Faced with the challenge of ensuring gainful employment for the many thousand migrants that have returned to Uttarakhand, the state government is hoping they utilise their skills to become self-employed. Basically, such persons have no other choice, unless they join those who are going back to their former places of employment. Sadly, if these persons had the ability to be self-employed, they would have not left for other states in the first place. The thinking behind the self-employment push is that, having worked elsewhere, they will have learned business skills necessary to run their own establishments. The hope is that young people would launch their own businesses if they are provided the necessary incentives and facilities. It is not clear how much already functioning businesses and industries have been consulted on what is necessary, for the bureaucrats tasked with making the rules and regulations certainly have little idea of how it is done.
It was in the late sixties and seventies that India’s economy developed to the point where women were expected to become financially independent and men to become self-employed. This was particularly because traditional jobs were very few, especially for the middle class, as compared to earlier, because of the sharp rise in population and spread of education. In fact, this was partially the reason for the expansion of small scale industries. Much of it was due to a number of subsidies and concessions. This growth, however, did not lead on to greater things because of a suffocating regulatory regime.

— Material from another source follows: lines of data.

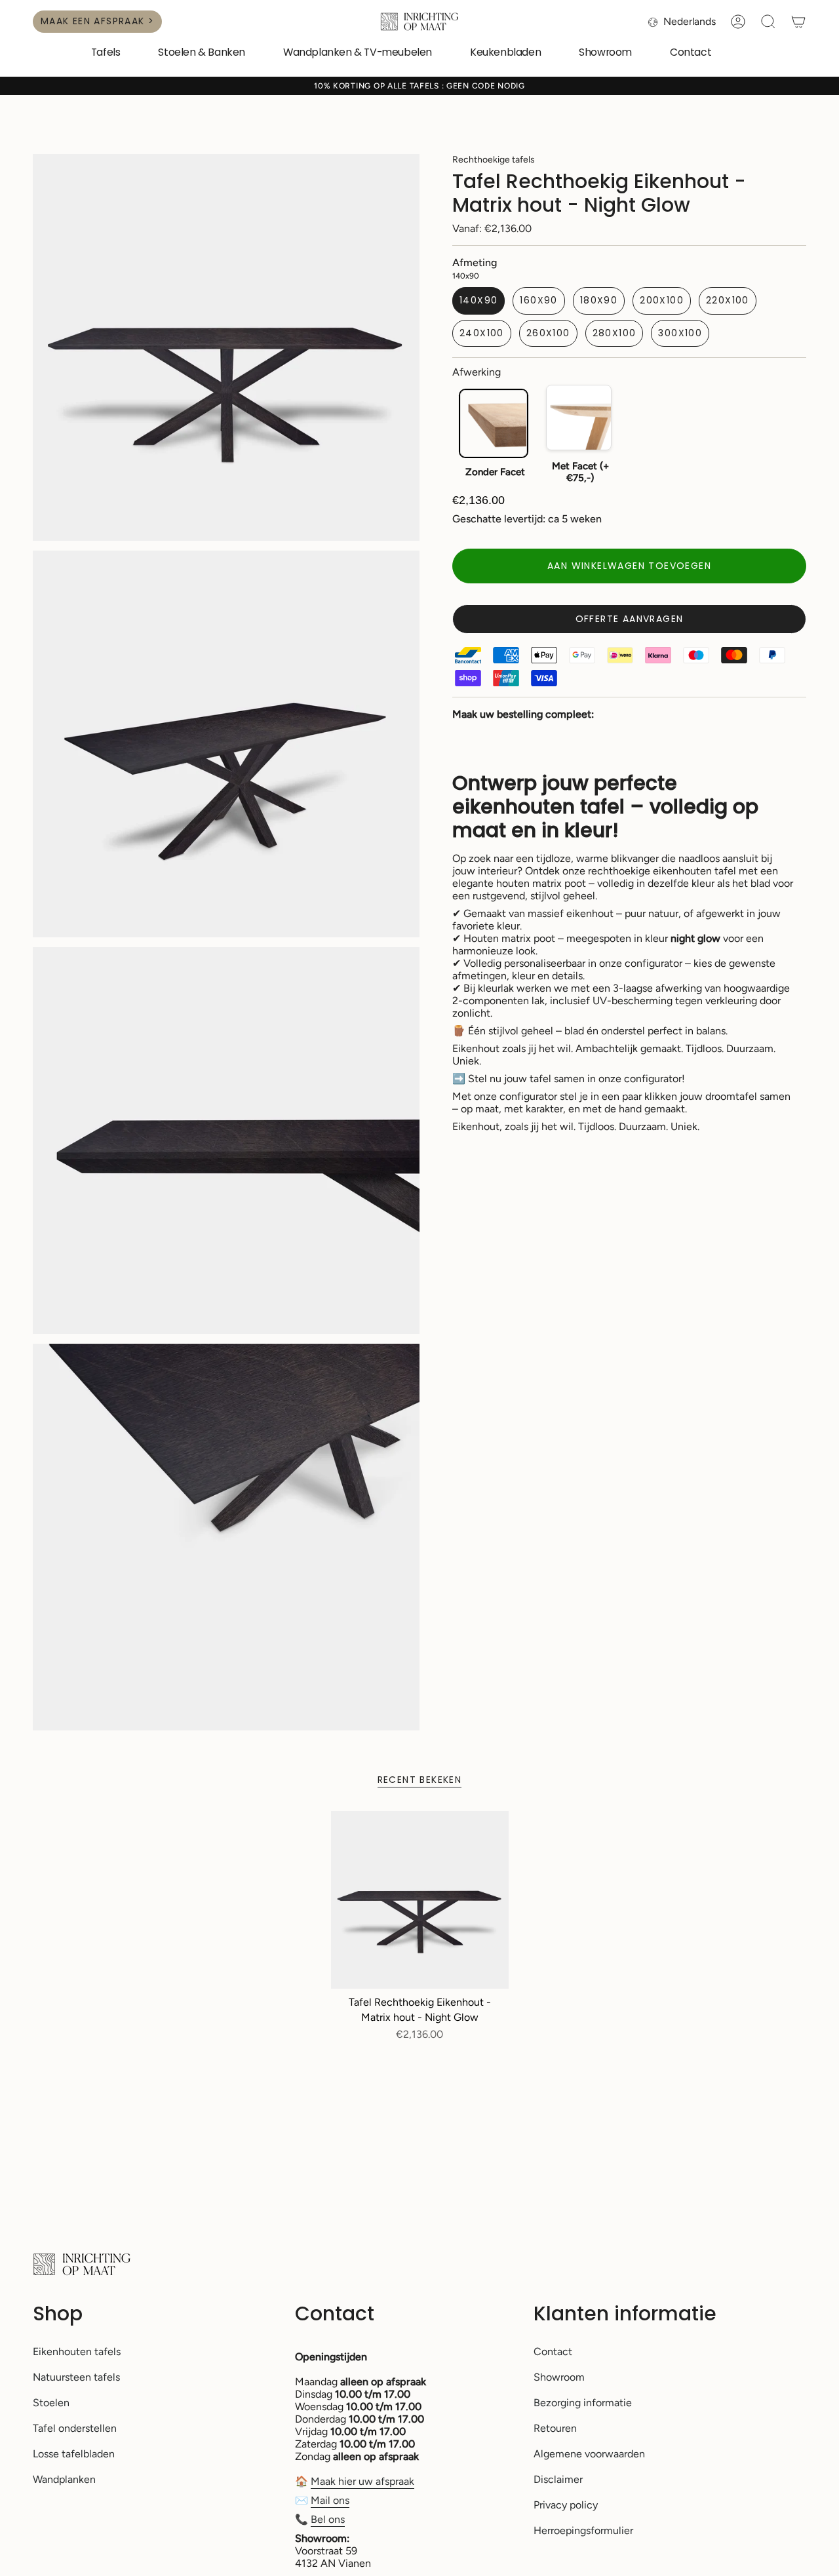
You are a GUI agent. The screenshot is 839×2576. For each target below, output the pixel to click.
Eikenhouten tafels (77, 2351)
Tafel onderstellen (75, 2428)
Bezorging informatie (583, 2402)
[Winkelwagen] (798, 21)
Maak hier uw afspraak (362, 2481)
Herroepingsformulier (583, 2530)
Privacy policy (566, 2505)
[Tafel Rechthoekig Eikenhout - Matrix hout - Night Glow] (420, 1900)
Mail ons (330, 2500)
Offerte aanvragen (630, 618)
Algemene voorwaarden (589, 2454)
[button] (105, 53)
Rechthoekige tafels (493, 159)
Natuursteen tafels (76, 2377)
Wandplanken (64, 2479)
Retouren (555, 2428)
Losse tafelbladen (74, 2454)
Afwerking (476, 372)
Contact (553, 2351)
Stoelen (51, 2402)
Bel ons (328, 2519)
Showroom (559, 2377)
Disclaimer (558, 2479)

The challenge continues to this day. Theoretically, the opportunities are enormous, but the business culture has not spread among those required to take the plunge. Certainly, very few opt to launch their own businesses and give first priority to government jobs and ‘security’. Even fewer have the training to undertake this venture. Mostly those who come from risk-taking sections of society take the plunge. Many of these come a cropper because of the monopolistic and closed nature of the market.
What is required is proper mentoring from as young as possible and intelligent patronage from the biggest buyer, the government. Also, a social revolution is required to transform the culture of the ‘poor’ to that of the working class. It is happening by itself to some extent but, if the phenomenon is properly understood, it can be hastened. The implications of this are too many to be fully described here. Suffice to say, lip service and bogus schemes, launched merely for publicity purposes in the expectation that most of the pandemic migrants will anyway return to their original jobs, are not enough. Realistically, it would be better to focus on reviving the enterprises that already exist and are under the Corona cloud.